# Description of the task:
Take from the listing each line that has the string "agent".

# Supplied material:
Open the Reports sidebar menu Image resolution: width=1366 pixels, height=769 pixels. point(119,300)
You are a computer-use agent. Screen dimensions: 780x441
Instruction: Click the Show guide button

* * *

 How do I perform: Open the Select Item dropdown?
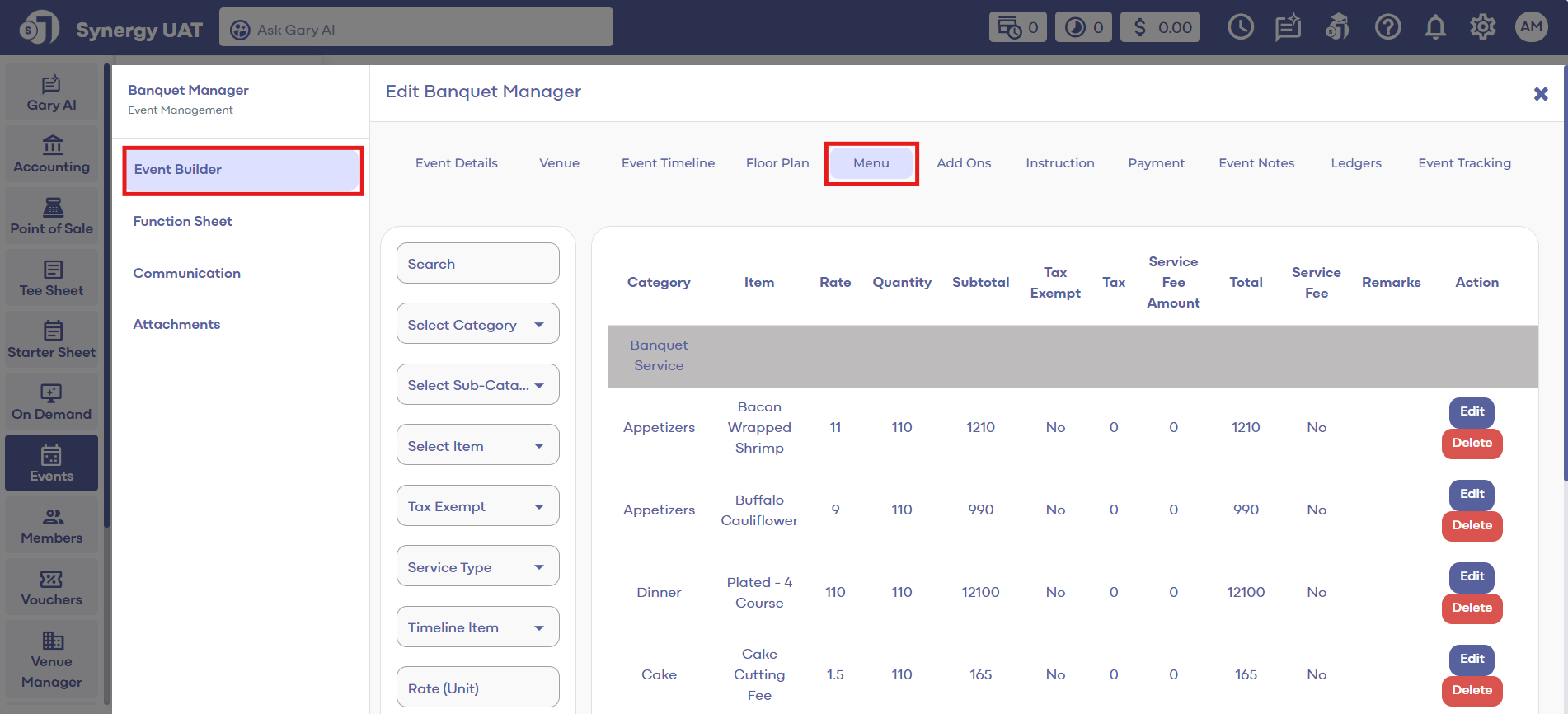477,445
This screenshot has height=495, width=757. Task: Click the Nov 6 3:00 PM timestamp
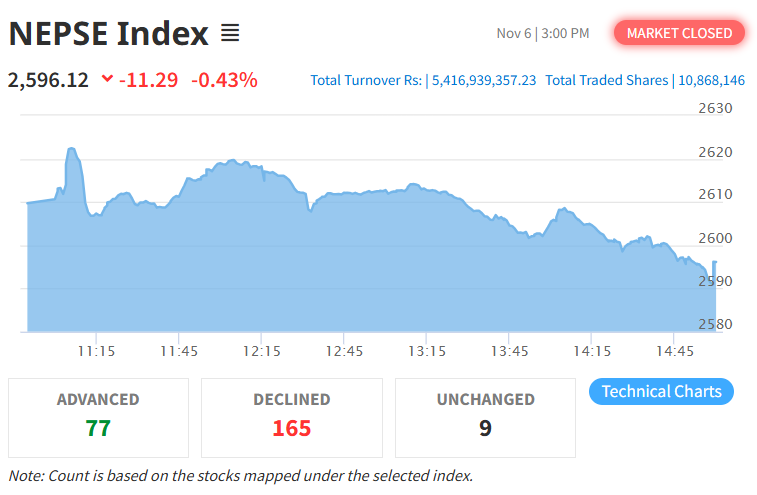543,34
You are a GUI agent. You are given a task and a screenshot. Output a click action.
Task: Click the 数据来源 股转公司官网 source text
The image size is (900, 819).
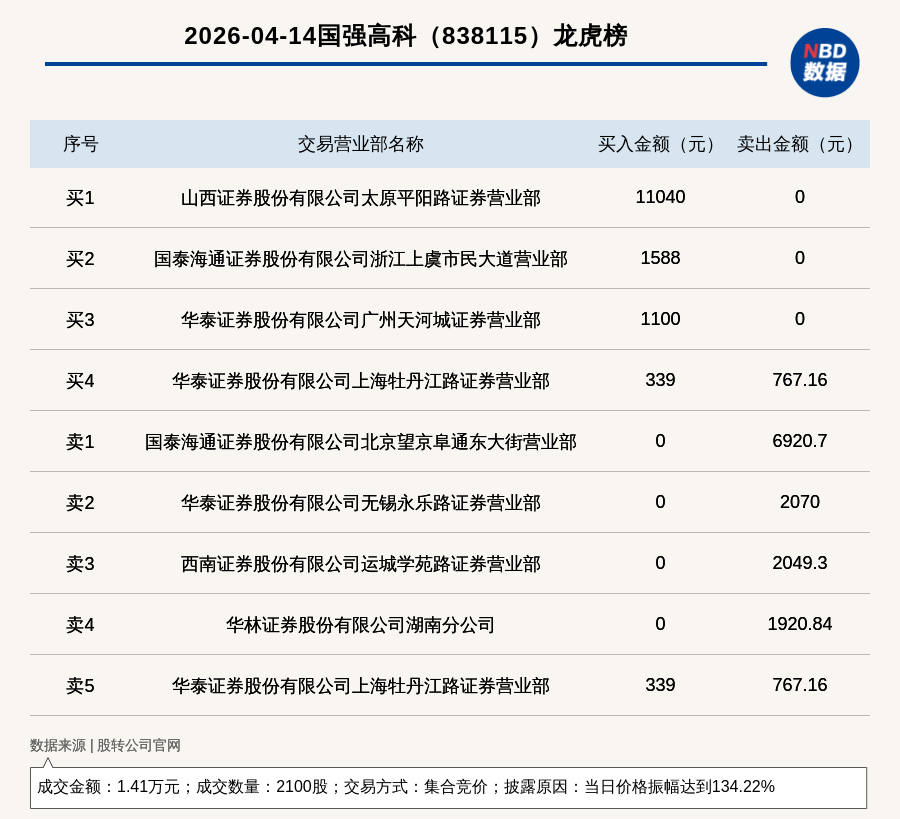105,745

# Exercise answer:
You are a computer-use agent. Screen dimensions: 780x441
You are a GUI agent. You are given a task and a screenshot. Output a click action.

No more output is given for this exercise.